■ **What you should do**
Output the data below only from the line containing "You are a GUI" up to and including the line containing "the panorama view", exact and with the pictures left out.

Task material: Begin

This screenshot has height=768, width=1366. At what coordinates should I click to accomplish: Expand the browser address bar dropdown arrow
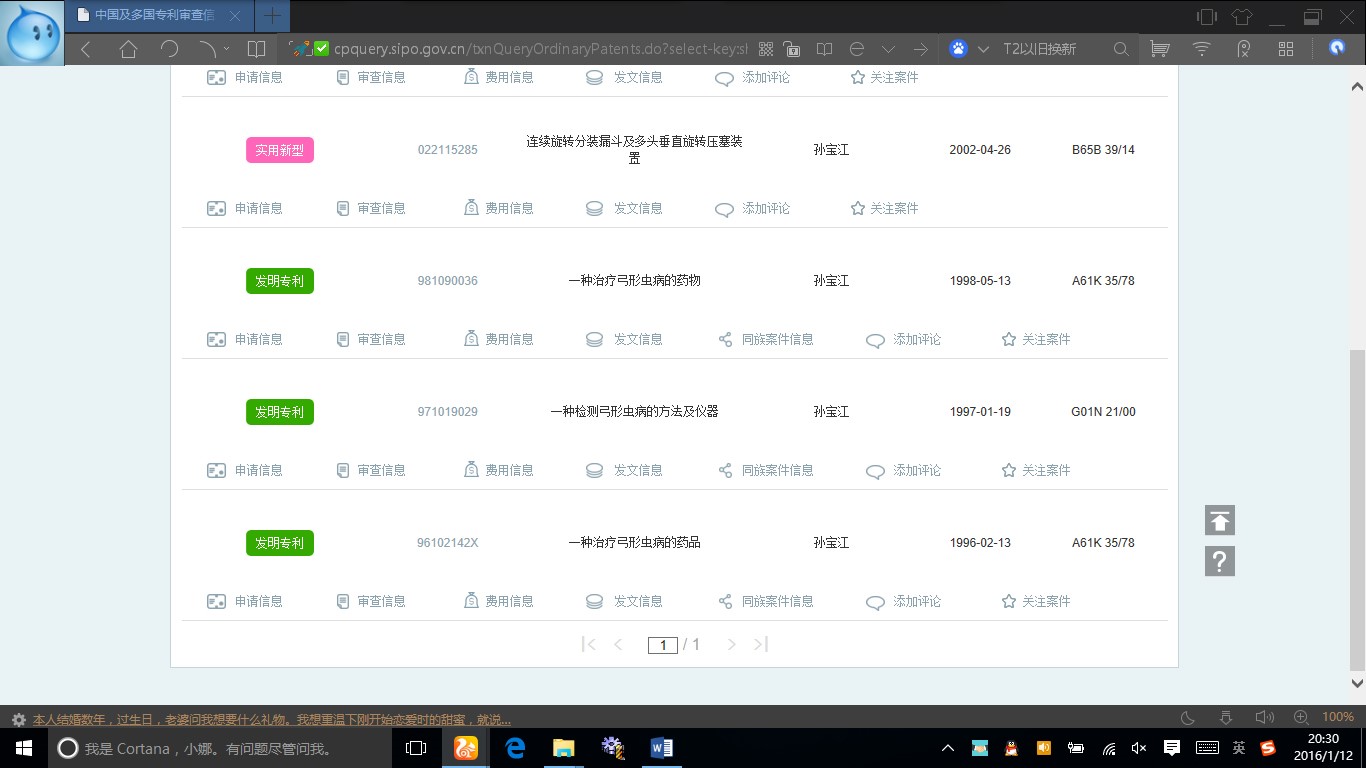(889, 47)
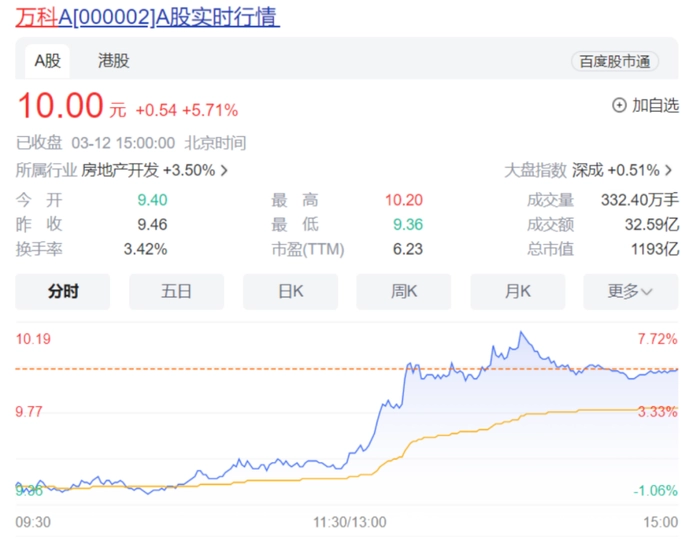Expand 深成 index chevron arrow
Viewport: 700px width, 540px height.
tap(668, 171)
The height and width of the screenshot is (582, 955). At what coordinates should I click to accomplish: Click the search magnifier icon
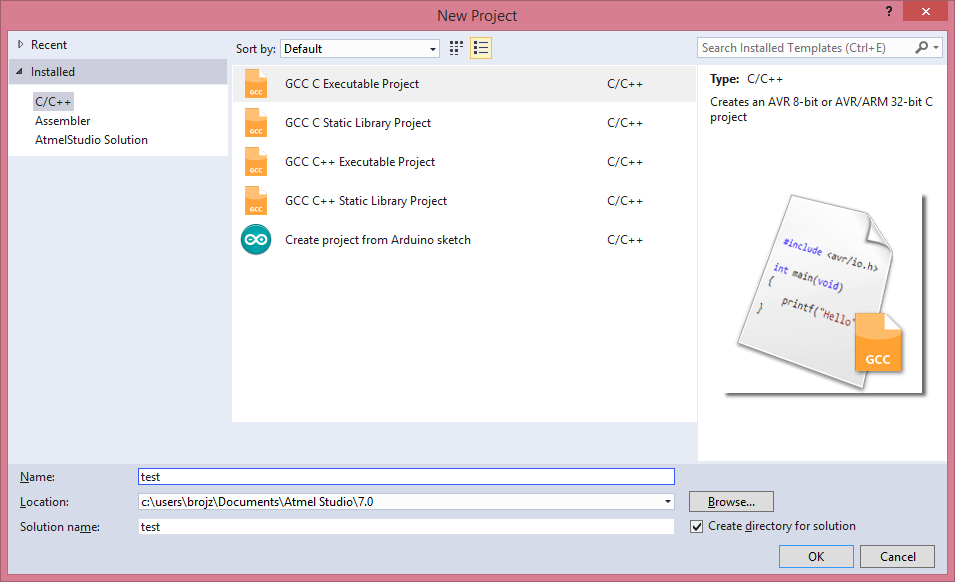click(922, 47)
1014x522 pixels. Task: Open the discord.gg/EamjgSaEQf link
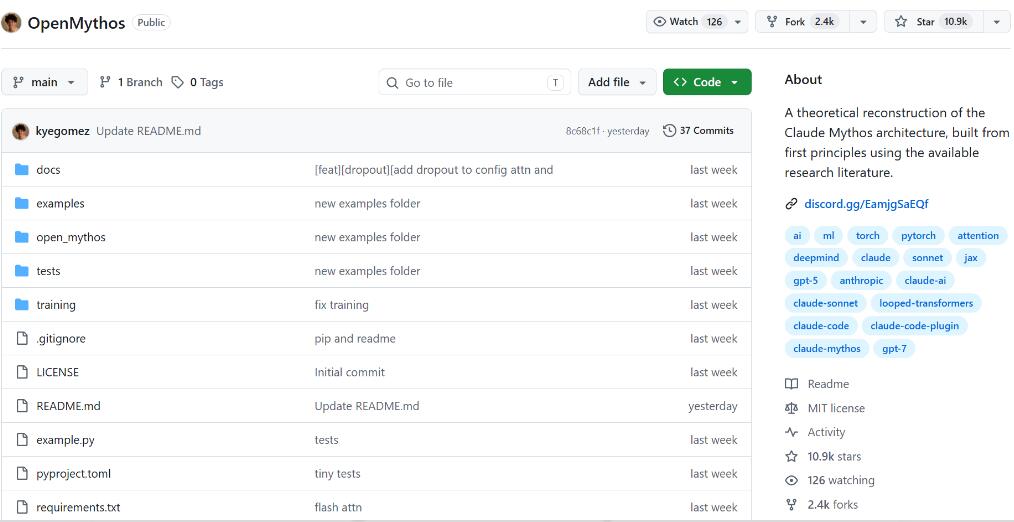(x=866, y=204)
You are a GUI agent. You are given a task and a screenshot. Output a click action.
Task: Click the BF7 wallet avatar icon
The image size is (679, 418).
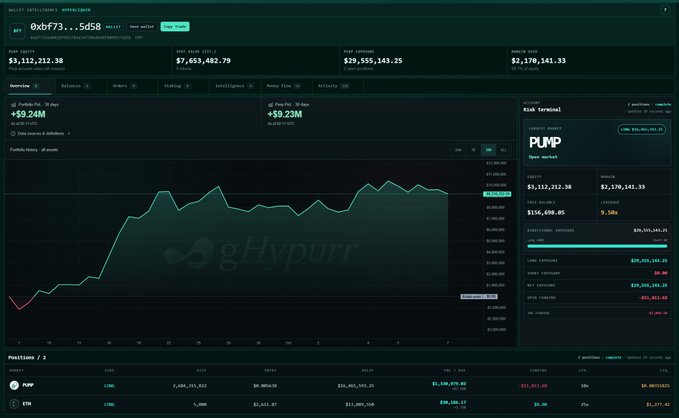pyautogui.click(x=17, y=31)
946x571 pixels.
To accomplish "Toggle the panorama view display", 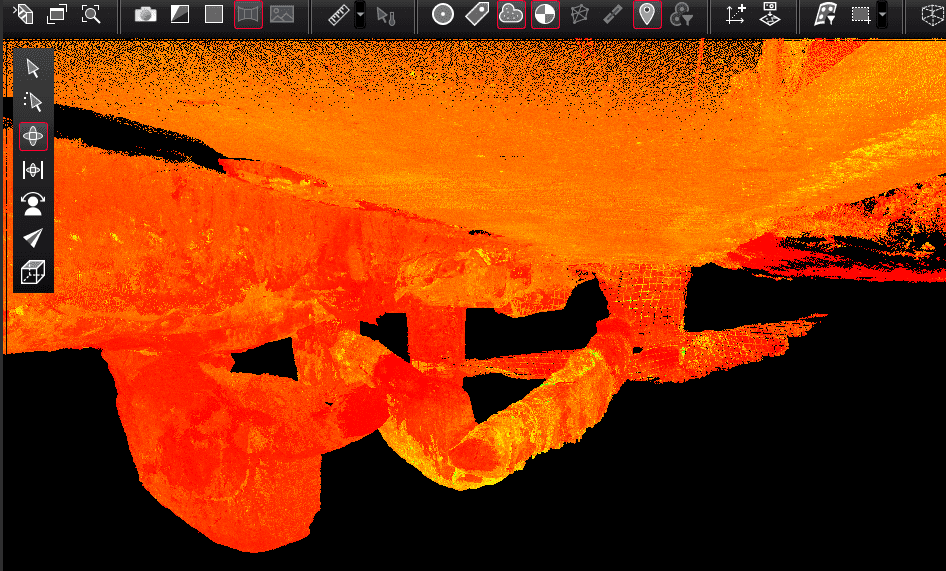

Task material: End
Task material: Begin

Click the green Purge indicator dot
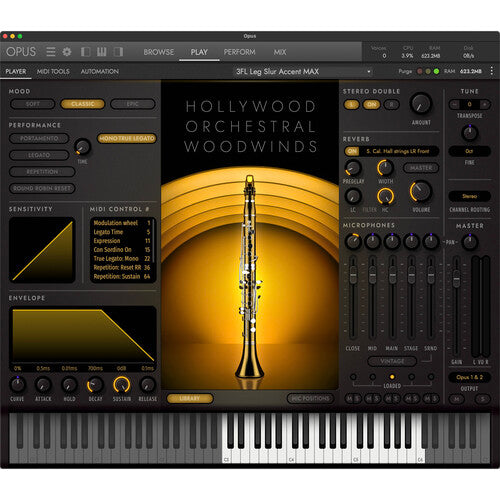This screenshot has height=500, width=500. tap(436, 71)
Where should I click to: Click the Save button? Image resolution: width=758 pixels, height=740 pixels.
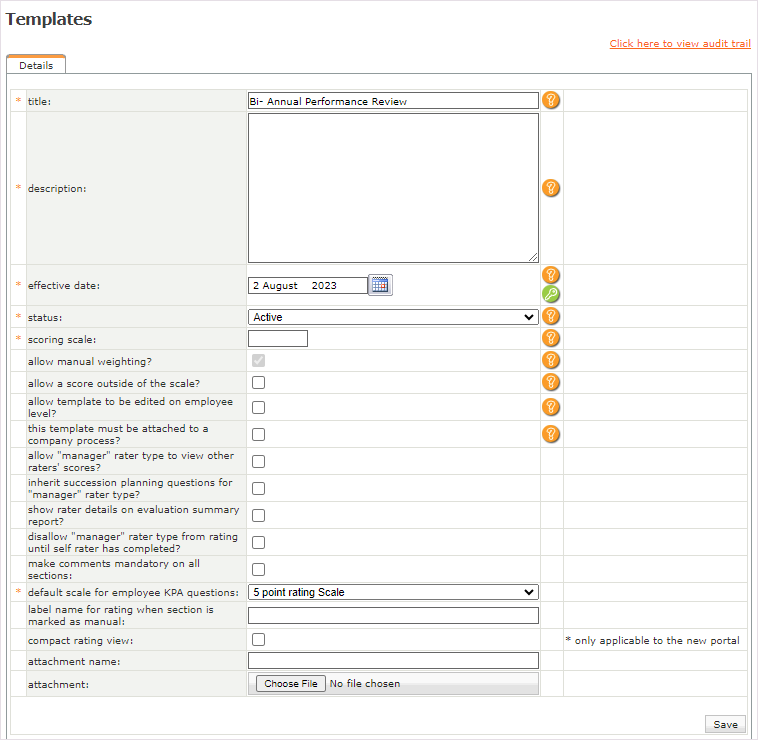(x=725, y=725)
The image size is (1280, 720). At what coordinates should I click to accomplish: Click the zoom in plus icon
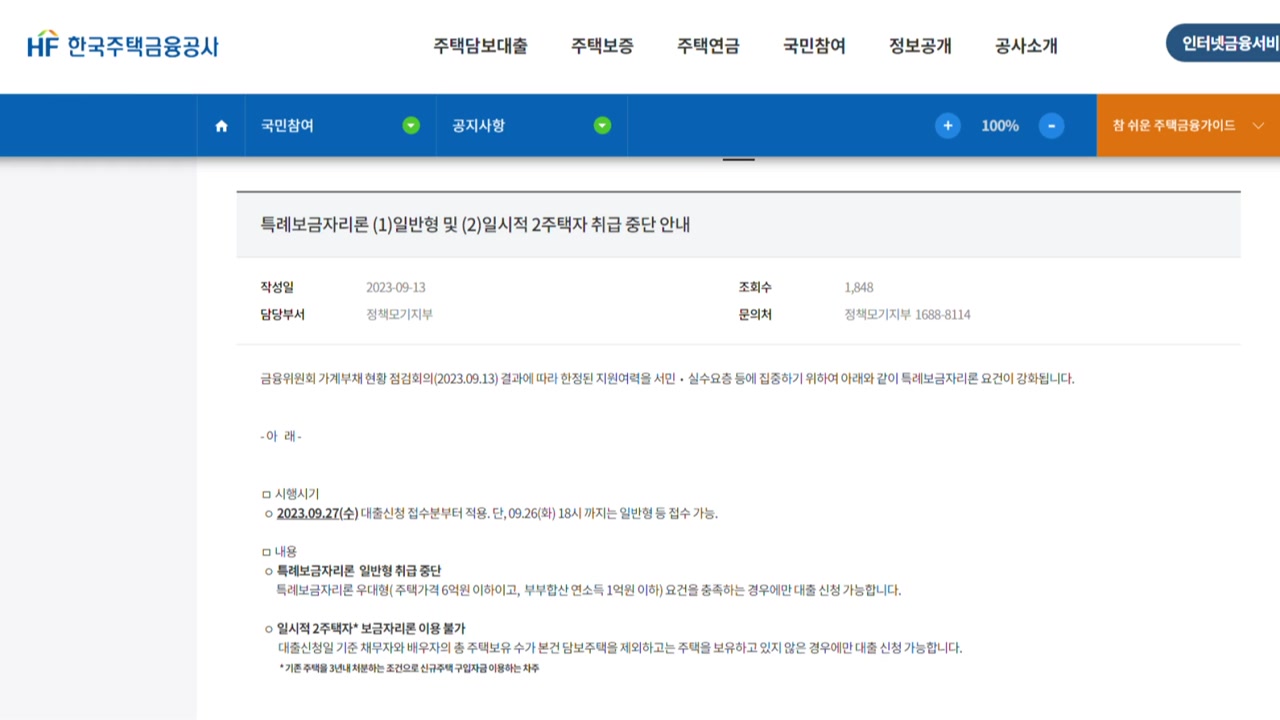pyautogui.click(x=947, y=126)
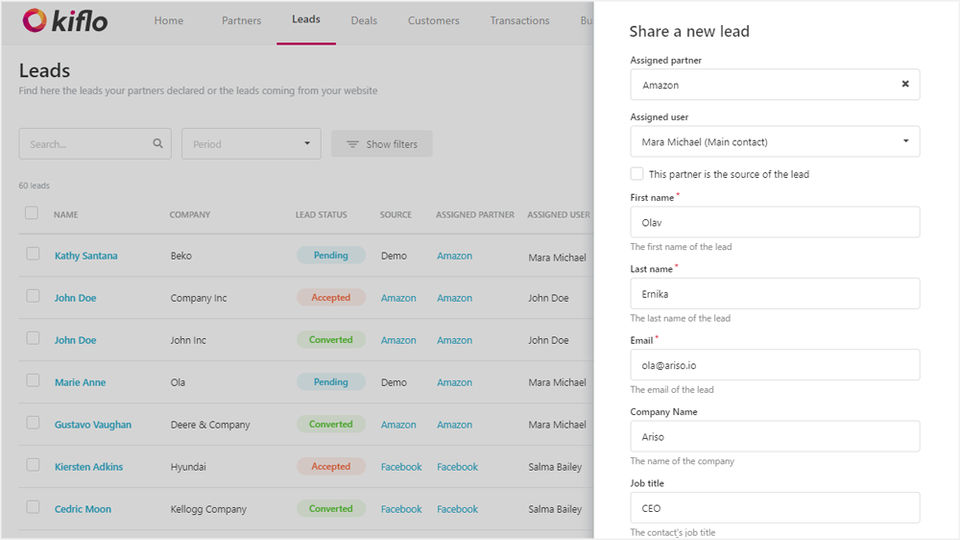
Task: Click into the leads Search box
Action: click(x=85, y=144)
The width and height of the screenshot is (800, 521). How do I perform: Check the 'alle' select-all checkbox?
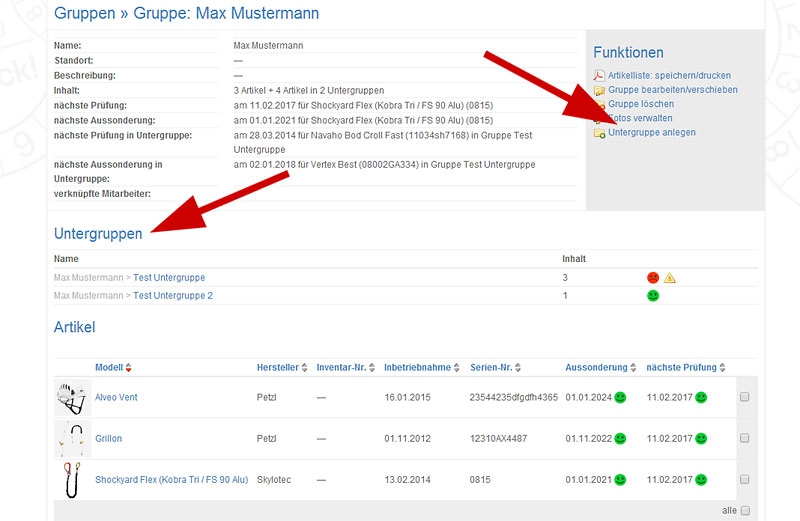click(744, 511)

Task material: End

■ **Output below**
You are a GUI agent. You are given a task and a screenshot. Output a click action.
Task: Click the BF7 wallet avatar icon
The image size is (679, 418).
pyautogui.click(x=17, y=31)
946x571 pixels.
To accomplish "Toggle the panorama view display", 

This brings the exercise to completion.